═════ Provided records ═════

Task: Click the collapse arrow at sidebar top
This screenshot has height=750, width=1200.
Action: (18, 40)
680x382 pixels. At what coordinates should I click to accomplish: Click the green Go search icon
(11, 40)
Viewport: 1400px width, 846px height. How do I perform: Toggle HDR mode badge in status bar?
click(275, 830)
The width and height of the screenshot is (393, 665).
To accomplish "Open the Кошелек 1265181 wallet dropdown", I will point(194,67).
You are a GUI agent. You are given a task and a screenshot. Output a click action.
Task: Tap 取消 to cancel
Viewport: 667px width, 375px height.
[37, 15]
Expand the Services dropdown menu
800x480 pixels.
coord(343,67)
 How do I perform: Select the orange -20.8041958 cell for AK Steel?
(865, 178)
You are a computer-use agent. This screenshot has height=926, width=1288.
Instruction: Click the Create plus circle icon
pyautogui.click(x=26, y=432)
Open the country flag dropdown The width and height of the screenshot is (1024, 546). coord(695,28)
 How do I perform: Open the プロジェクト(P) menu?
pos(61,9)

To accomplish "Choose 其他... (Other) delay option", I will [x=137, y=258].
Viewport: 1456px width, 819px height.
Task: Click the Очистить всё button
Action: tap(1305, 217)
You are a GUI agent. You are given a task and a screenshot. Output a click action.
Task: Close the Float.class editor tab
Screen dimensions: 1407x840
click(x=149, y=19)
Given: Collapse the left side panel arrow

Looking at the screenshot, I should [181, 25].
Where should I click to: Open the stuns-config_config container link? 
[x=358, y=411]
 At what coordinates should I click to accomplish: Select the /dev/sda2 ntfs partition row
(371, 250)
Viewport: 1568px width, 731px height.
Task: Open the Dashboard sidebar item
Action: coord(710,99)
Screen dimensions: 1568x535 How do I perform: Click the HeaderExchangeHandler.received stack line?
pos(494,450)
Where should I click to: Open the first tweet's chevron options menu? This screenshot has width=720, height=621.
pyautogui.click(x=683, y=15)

═════

Copy out every one of the lines above, word for word and without any changes.

Task: Click the collapse arrow at sidebar top
This screenshot has height=750, width=1200.
Action: (18, 40)
680x382 pixels. At what coordinates should I click to accomplish: Click the green Go search icon
(11, 40)
Viewport: 1400px width, 846px height. How do I perform: Toggle HDR mode badge in status bar?
click(275, 830)
The width and height of the screenshot is (393, 665).
To accomplish "Open the Кошелек 1265181 wallet dropdown", I will point(194,67).
You are a GUI agent. You are given a task and a screenshot. Output a click action.
Task: Tap 取消 to cancel
Viewport: 667px width, 375px height.
[37, 15]
Expand the Services dropdown menu
800x480 pixels.
coord(343,67)
 How do I perform: Select the orange -20.8041958 cell for AK Steel?
(865, 178)
You are a computer-use agent. This screenshot has height=926, width=1288.
Instruction: Click the Create plus circle icon
pyautogui.click(x=26, y=432)
Open the country flag dropdown The width and height of the screenshot is (1024, 546). coord(695,28)
 How do I perform: Open the プロジェクト(P) menu?
pos(61,9)

To accomplish "Choose 其他... (Other) delay option", I will [x=137, y=258].
Viewport: 1456px width, 819px height.
Task: Click the Очистить всё button
Action: tap(1305, 217)
You are a GUI agent. You are given a task and a screenshot. Output a click action.
Task: Close the Float.class editor tab
Screen dimensions: 1407x840
click(x=149, y=19)
Given: Collapse the left side panel arrow

Looking at the screenshot, I should [181, 25].
Where should I click to: Open the stuns-config_config container link? 
[x=358, y=411]
 At what coordinates should I click to accomplish: Select the /dev/sda2 ntfs partition row
(371, 250)
Viewport: 1568px width, 731px height.
Task: Open the Dashboard sidebar item
Action: coord(710,99)
Screen dimensions: 1568x535 How do I perform: Click the HeaderExchangeHandler.received stack line?
pos(494,450)
Where should I click to: Open the first tweet's chevron options menu? This screenshot has width=720, height=621.
pyautogui.click(x=683, y=15)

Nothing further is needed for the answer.